'''

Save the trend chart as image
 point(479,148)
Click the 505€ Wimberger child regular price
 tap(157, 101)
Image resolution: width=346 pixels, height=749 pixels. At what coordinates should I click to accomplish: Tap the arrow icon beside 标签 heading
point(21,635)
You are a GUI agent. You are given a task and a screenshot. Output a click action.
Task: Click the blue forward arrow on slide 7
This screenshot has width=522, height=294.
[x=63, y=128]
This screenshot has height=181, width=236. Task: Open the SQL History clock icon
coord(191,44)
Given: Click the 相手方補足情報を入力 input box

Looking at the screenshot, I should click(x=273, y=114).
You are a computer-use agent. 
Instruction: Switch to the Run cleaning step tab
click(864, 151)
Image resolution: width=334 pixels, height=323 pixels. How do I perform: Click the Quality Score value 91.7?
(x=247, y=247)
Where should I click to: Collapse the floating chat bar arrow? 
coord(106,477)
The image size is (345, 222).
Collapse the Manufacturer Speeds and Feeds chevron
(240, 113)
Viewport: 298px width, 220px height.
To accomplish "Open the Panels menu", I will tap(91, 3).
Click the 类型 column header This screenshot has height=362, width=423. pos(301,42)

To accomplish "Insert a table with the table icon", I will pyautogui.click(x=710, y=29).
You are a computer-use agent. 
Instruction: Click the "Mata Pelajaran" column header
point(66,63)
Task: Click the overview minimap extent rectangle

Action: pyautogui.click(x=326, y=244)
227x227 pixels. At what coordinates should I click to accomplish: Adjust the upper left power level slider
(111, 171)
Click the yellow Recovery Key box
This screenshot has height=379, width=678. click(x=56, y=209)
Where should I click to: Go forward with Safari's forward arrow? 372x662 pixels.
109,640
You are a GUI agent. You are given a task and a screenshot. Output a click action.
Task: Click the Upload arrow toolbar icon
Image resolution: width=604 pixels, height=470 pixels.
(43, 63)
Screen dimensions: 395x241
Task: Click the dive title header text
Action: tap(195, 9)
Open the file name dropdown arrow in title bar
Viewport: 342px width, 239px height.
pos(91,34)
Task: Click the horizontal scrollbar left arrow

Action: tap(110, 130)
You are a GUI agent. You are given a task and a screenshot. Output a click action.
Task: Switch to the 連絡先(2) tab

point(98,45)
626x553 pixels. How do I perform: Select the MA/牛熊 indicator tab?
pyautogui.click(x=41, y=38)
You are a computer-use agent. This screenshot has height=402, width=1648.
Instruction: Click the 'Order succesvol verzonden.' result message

'''

- _Task statement_
Find every line in the records that uses the string "will", then copy it.

- _Solution to this problem_
To accomplish "Open the Panels menu", I will tap(91, 3).
To accomplish "Insert a table with the table icon", I will pyautogui.click(x=710, y=29).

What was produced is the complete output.